China wealth management sector shrinks
Updated: 2013-05-18 11:27
Chinese banks and financial institutions in April issued 2,439 wealth management products, a kind of high-interest deposits. The figure was 12.8 percent lower than in March, according to Bankrate.com.cn.
In the first week of May, 35 Chinese banks issued 282 products, as compared with more than 400 products sold in the previous week.
According to the website, average yields of products with a term of shorter than one month have fallen 28 basis points to 3.58 percent in the week ending May 11, from the last week of March, during which the latest tightening measures were launched.
"China has limited the investment of wealth management products in non-standard assets, which inevitably led to a decline in new products," said Guo.
Non-standard assets, which are not traded on the inter-bank market or stock exchanges, includes trust loans, acceptance bills, letters of credit, accounts receivable and other credit products, according to the the China Banking Regulatory Commission.
Zeng Gang, a banking expert with the Chinese Academy of Social Sciences, said non-standard assets usually yield comparatively higher returns among all the investment objectives for wealth management products. "Once investment into these assets becomes less, the yields will fall."
Wealth management products have boomed in China over recent years as investment channels are limited and inflation is considered high.
By the end of 2012, outstanding wealth management products amounted to 7.1 trillion yuan ($1.2 trillion), higher than the 5.6-trillion-yuan fiscal revenue collected by the central government in that year, a report of China International Capital Corporation (CICC) showed.
Zeng said China launched the tightening regulations for two purposes -- safeguarding the buyer's interests and dissolving risks in the country's shadow banking system.
More Chinese customers are eyeing wealth management products to seek higher returns.

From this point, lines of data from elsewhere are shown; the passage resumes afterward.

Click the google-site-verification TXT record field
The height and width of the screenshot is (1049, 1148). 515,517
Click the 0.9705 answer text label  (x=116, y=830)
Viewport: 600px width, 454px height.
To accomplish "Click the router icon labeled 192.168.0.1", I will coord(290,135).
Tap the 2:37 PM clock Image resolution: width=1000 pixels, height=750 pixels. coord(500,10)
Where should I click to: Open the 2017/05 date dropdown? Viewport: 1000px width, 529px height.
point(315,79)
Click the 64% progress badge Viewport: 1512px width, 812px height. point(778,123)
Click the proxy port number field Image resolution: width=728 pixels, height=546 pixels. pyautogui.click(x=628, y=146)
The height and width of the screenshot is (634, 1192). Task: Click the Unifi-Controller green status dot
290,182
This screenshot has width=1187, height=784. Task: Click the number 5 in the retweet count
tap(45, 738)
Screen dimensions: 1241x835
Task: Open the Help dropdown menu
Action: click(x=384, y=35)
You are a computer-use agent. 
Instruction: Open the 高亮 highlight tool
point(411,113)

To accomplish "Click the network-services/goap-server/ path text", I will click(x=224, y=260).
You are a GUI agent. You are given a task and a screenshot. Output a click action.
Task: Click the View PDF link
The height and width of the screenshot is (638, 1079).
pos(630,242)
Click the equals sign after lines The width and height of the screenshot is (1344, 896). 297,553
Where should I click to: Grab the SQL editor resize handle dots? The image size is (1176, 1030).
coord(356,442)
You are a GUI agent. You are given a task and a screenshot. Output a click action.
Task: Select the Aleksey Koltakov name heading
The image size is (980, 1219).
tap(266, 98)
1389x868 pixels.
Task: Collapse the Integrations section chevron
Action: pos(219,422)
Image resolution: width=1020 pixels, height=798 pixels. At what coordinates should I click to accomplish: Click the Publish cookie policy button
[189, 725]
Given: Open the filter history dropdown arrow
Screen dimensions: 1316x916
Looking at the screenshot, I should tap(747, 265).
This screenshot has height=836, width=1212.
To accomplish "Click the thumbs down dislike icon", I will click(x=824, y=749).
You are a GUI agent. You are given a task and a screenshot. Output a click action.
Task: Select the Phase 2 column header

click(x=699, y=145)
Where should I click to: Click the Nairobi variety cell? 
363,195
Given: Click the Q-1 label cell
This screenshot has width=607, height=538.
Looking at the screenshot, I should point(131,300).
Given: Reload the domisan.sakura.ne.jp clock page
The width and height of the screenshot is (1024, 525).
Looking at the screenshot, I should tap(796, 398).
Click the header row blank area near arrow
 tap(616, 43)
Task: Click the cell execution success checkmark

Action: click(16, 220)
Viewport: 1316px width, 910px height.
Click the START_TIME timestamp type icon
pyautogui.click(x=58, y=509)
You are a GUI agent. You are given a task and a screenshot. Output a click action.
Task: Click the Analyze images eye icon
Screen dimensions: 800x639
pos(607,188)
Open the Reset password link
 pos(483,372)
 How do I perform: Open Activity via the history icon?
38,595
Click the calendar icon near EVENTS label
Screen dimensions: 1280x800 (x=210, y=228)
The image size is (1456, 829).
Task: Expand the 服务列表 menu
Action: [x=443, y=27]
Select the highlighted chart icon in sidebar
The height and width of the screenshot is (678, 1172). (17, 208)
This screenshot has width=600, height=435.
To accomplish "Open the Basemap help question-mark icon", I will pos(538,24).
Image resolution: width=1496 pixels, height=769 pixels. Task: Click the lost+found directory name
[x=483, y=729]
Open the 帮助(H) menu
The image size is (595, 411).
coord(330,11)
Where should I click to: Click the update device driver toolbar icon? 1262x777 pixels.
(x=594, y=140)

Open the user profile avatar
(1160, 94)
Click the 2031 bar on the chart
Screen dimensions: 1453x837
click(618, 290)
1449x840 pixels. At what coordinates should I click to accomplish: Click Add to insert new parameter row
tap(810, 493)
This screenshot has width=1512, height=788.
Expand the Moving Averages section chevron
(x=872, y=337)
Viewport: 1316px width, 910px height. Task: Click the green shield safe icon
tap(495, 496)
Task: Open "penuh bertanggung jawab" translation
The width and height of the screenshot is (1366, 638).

There is a margin of roughly one percentage point between bank deposits and wealth management products.
But problems also emerged, with one product sold through Huaxia Bank failing to pay its return last year and another product by CITIC Trust delaying payments.
The regulation required that investment in non-standard assets should be no higher than 35 percent of the bank's total outstanding wealth management products, or no more than 4 percent of the bank's total assets at the end of the previous year, in an effort to reduce default risks.
By the end of last year, 40 percent of the outstanding wealth management products, or 2.8 trillion yuan were invested in non-standard assets, a CICC report showed.
The tightening of wealth management products also came after Chinese banks' rush to sell such off-balance-sheet products in recent years to evade regulatory oversight.
Wealth management products are believed to help channel funds to property developers and local government financing vehicles (LGFVs),raising concerns over China's shadow banking system, a fast-developing, unregulated sector.
Zeng said "standard assets," referring to financial tools traded in the inter-bank market, will be the main investment direction for wealth management products in the future, citing asset securitization products as an example.
"The shrinking business brought by new rules will only be temporary," said Zeng. "The new controls will push banks to be more innovative in the wealth management business, helping the sector to develop in a much healthier way."
Zeng said there is great room for wealth management products to develop in China as it has just reached a level equal to about 11 percent of the country's total outstanding yuan loans, which stood at 63 trillion yuan last year.